The Golden Goose

An Ode to Cormorants
Why fish where these winged gluttons reside? 
It's all about the tarpon!



The Golden Goose
If you've ever fished the mangrove edge for bonefish, permit or tarpon, you have no doubt run across a rather odd winged creature that blurs the line between a duck and a fish. Looking like a cross between Daffy Duck and Groucho Marks, cormorants swim superbly enabling them to easily chase down fish underwater. But perch them on a branch and the price they have paid for their underwater abilities will eventually be revealed. For when a perching cormorant is spooked, their propensities for being aerially challenged soon become evident. Jonathan Seagull they are not... more like Jonathan Freefall.





When a skiff enters a rookery, cormorants flush from the mangrove bushes and desperately try to achieve something akin to flight. Depending on the weight of the partially digested fish payload they carry, cormorants either drop sickeningly to the water surface where they flap wings in a vain effort to get airborne or, if they have a few less fish in the tank, drop to furiously beat wings and slap the water with webbed feet before gaining enough speed to reach lift-off. Launch a cast into the path of a panicked cormorant and you’re looking for a bird’s nest of a different color. Fly line intersecting cormorant always means trouble.
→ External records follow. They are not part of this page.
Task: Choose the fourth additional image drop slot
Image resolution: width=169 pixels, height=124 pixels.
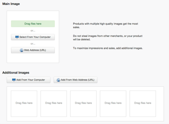Action: [x=113, y=104]
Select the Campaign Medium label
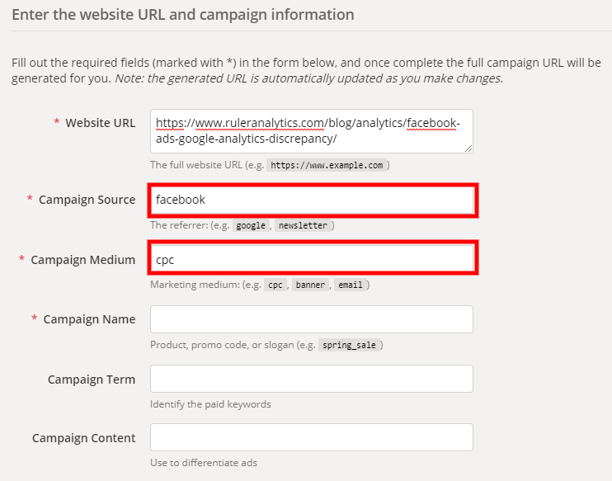The height and width of the screenshot is (481, 612). (x=82, y=260)
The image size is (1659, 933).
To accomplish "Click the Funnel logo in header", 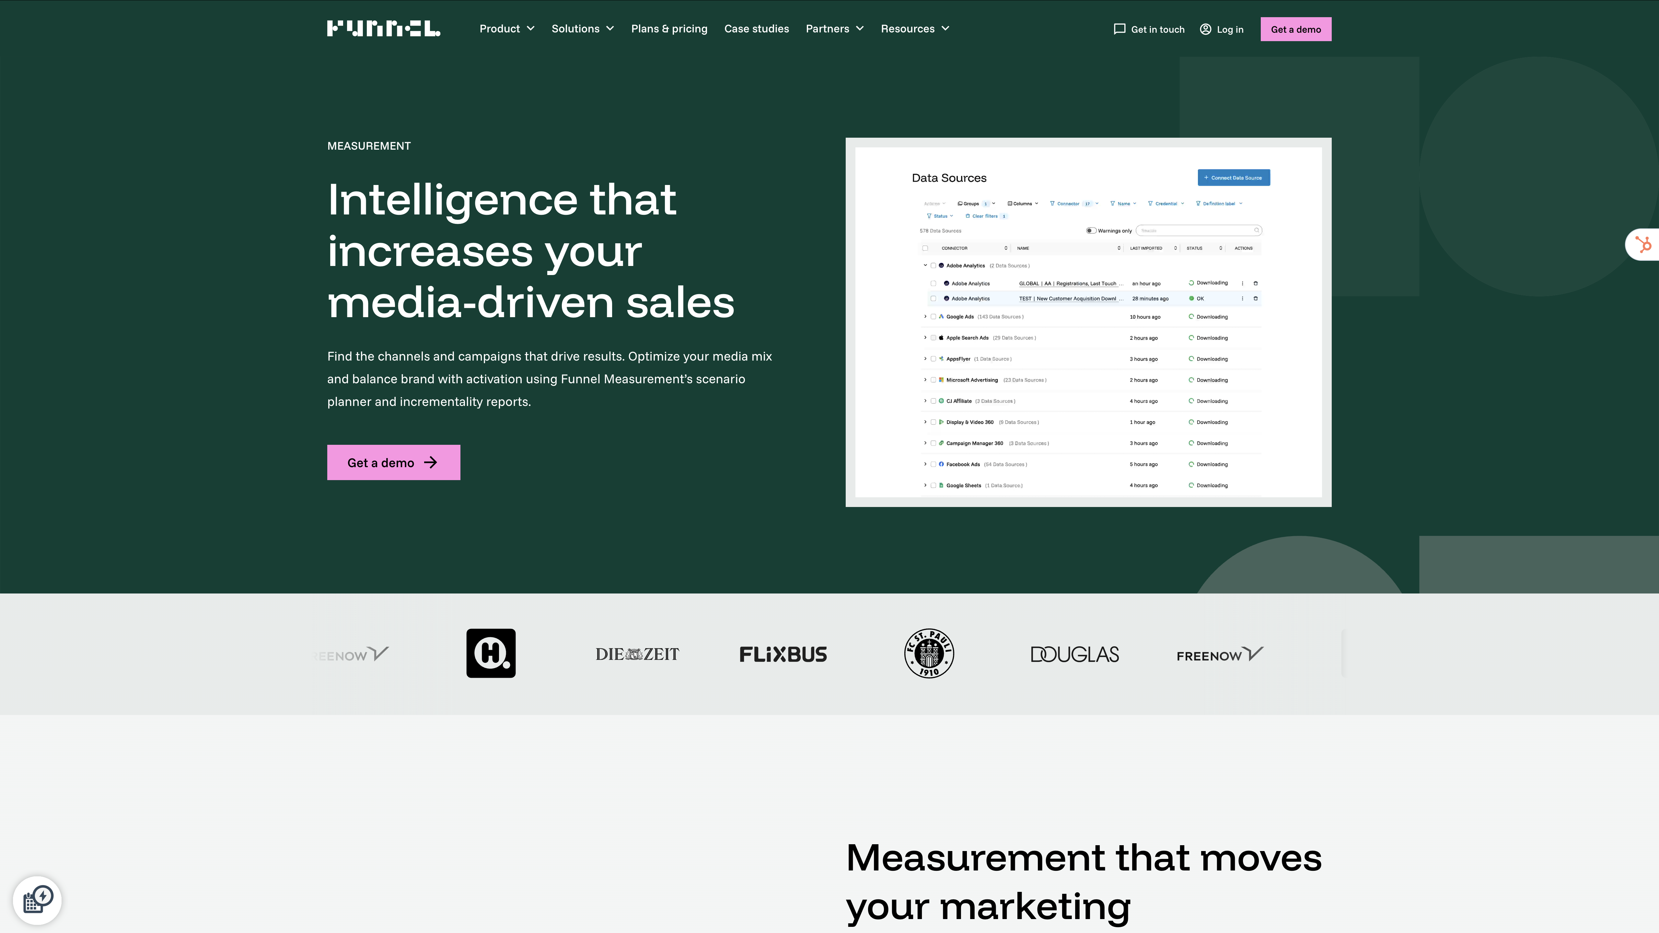I will click(x=383, y=29).
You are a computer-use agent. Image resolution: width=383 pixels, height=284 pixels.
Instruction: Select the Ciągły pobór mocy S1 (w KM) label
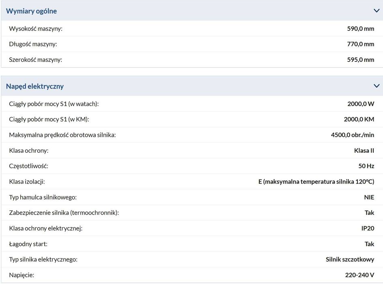pyautogui.click(x=49, y=119)
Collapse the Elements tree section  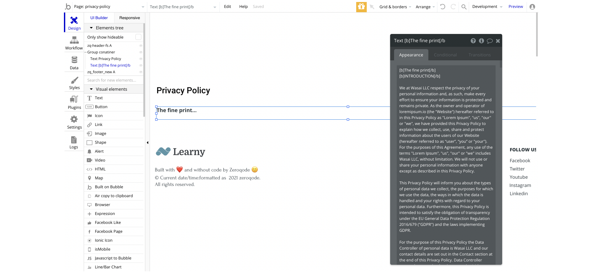tap(91, 28)
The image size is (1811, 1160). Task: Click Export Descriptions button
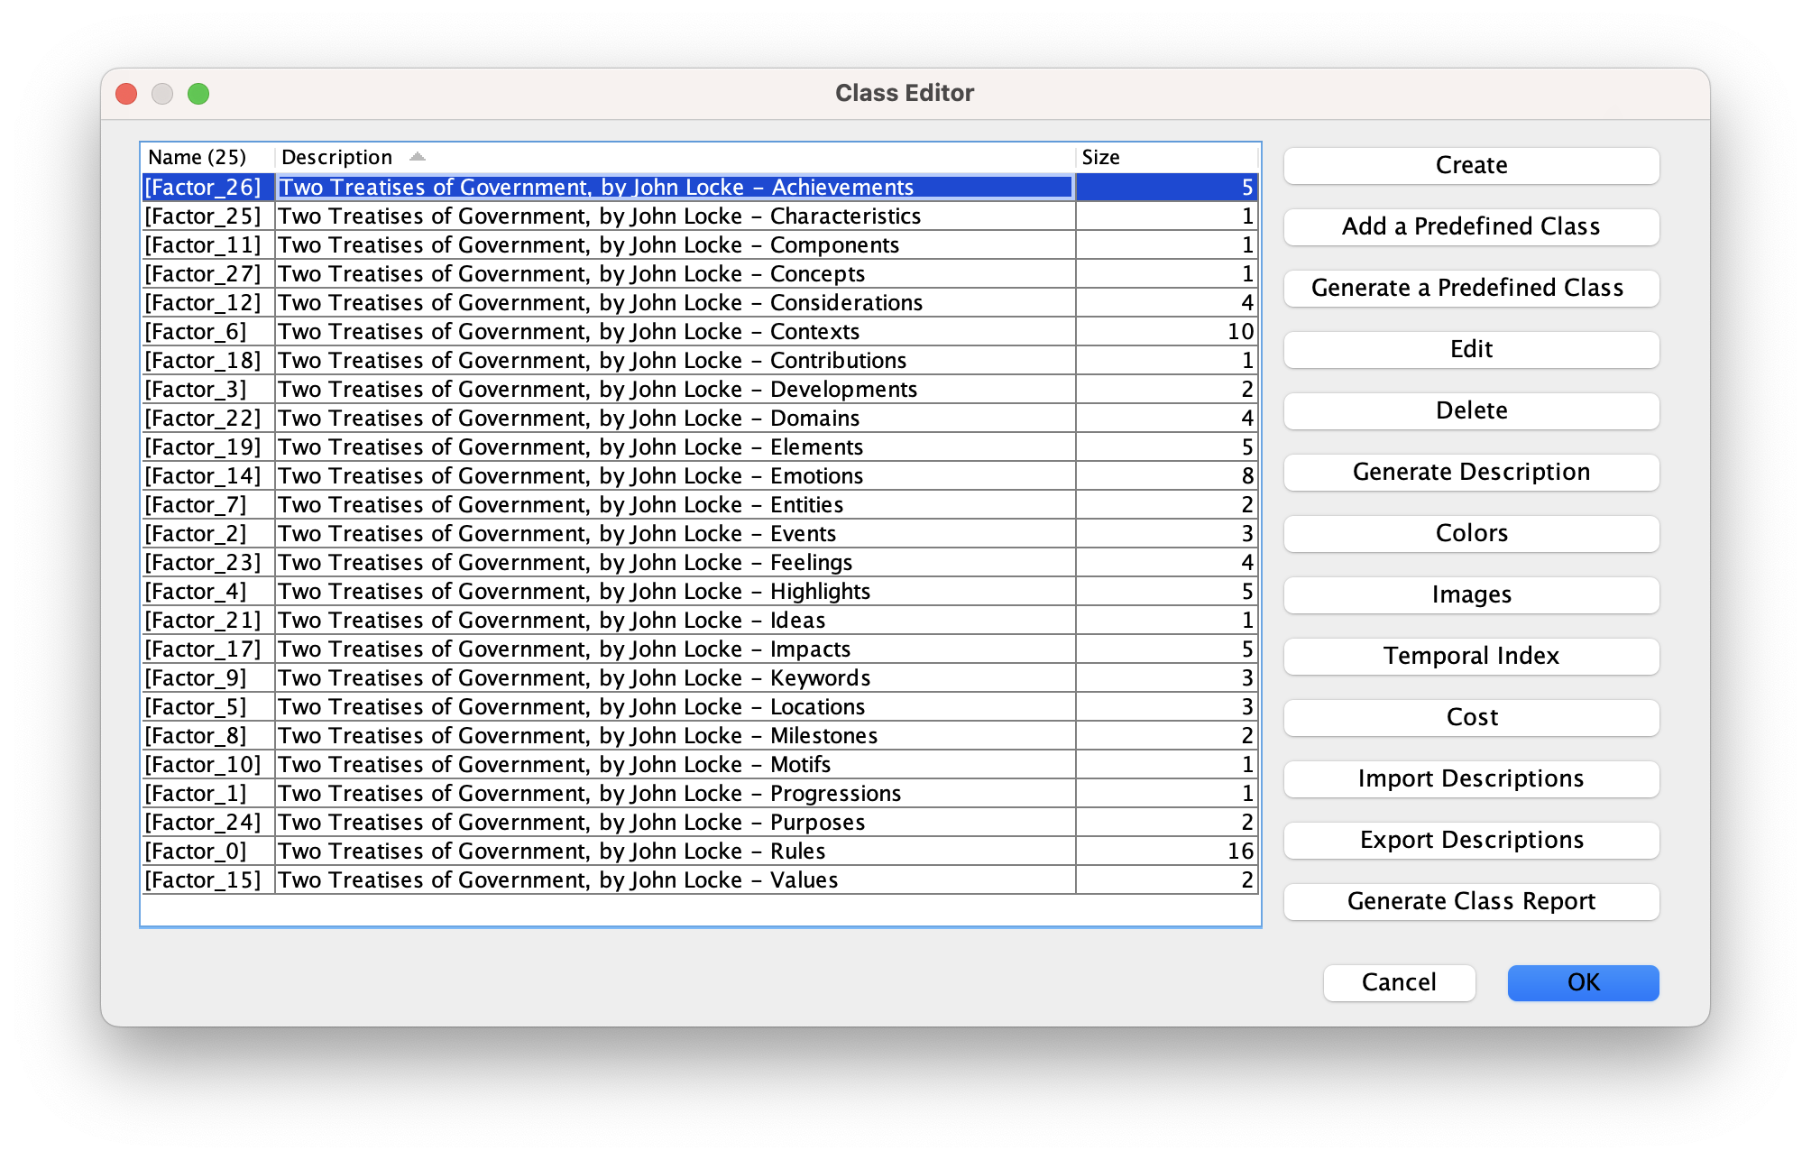coord(1470,841)
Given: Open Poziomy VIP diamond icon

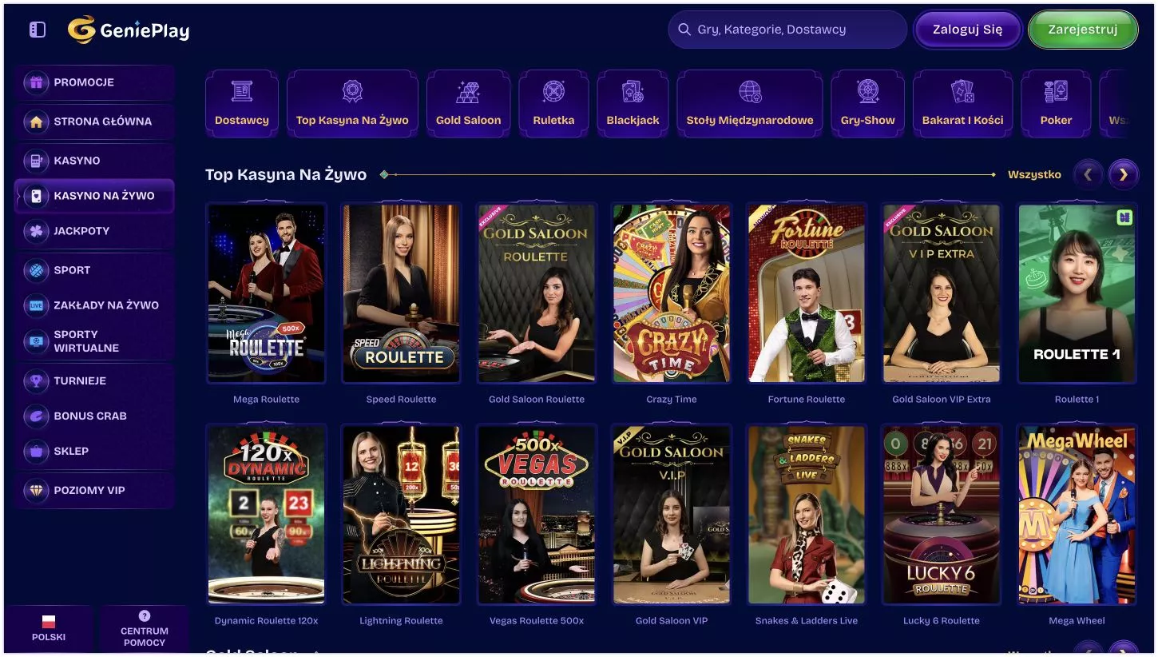Looking at the screenshot, I should click(x=36, y=490).

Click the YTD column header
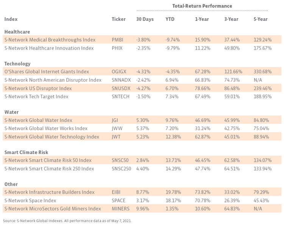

Cormorants that have eaten way too many sardines automatically abandon any attempt at flight and upon impact with the water, immediately dive taking their distended bellies with them. Reemerging many yards away, cormorants can look surprising like a rolling tarpon... especially to an angler all drugged up on adrenaline and tarpon dreams.

So why fish where these silly, overloaded, winged gluttons reside? It’s all about the tarpon. When you eat like a cormorant, which is a lot... you poop like a cormorant... which again, is a lot. This potent concoction falls from the cormorant’s precarious perch and enters an aquatic food chain that begins only a few feet below. Bacteria grows easily in this enriched, let’s call it fertilized, water. Soon, plankton count their lucky stars while feeding on the heaven sent bounty brewing in this bacterial bouillabaisse. Small invertebrates gorge on these plankton and protozoan feed on the plankton and so it goes on and on up the line. Shrimp, crabs and sardines bless father cormorant before gorging on the millions of minute krill or the collected organic detritus they leave behind. At the top of this food chain are the tarpon. They come for the bounty the cormorant droppings eventually provide and with the tarpon, come the anglers. It's simple math; more cormorants mean an enhanced broth and a richer soup means more food for the tarpon’s prey. To put it another way, more guano creates more food and more food means more tarpon. An elegant, if not a bit disgusting, system.



I have heard it said by some that cormorants need to be killed because they eat baby tarpon. Perhaps we shouldn’t be so judgmental about cormorants. Perhaps we should be glad these ancient avians do their digesting where they do. Perhaps we should be glad they haven’t better mastered the air. Perhaps we should be pleased they only use flight to get to the fishing grounds and then trundle home again headed straight for the mangroves. Perhaps those that damn cormorants haven’t learned the most basic rule of fishing... Do not mess with Mother Nature! Let her be! She has things pretty well worked out and her devices usually work to the benefit of the angler. Mess with her and you just may be killing the goose that laid the golden egg. Although in this case, it may not be a goose, but a cormorant and it may not be an egg, but a pile of… OK, OK, you get the picture. So let’s all bless the cormorants. The tarpon undoubtedly do!